**To be done**.
Extend the code review thread below on lowering table-based CTTZ, picking up right after its final line.

**Source**.
[PATCH] D113291: [AggressiveInstCombine] Lower Table Based CTTZ

Thu Aug 18 09:23:14 PDT 2022

djtodoro marked 3 inline comments as done.
djtodoro added a comment.

Thanks for the comments.

================
Comment at: llvm/lib/Transforms/AggressiveInstCombine/AggressiveInstCombine.cpp:493
+
+  return Matched == InputBits;
+}
----------------
dmgreen wrote:
> If the length of the table is larger than the InputBits, how are we sure that the matched elements will be the correct ones? Is this always guaranteed?
> I think I would have expected a check that `for each i=0..InputBits-1, Table[(Mul<<i)>>Shift] == i`. With a check that the index is in range. Are they always equivalent with the larger tables too?
Hmmm, can you please walk me through out an example?

[Listing for locating words and elements]
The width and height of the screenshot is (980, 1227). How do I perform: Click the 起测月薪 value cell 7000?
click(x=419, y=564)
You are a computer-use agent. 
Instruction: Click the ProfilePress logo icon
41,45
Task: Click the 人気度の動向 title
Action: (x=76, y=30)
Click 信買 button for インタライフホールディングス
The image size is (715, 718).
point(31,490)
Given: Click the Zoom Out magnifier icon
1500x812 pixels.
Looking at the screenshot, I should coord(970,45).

**Answer**.
================
Comment at: llvm/lib/Transforms/AggressiveInstCombine/AggressiveInstCombine.cpp:552
+      LI->getPointerOperand()->getType()->isOpaquePointerTy()
+          ? LI->getType()
+          : LI->getPointerOperandType()->getNonOpaquePointerElementType();
----------------
dmgreen wrote:
> Can this always just use the Load type?
I think yes, nothing comes up to my mind that can break it.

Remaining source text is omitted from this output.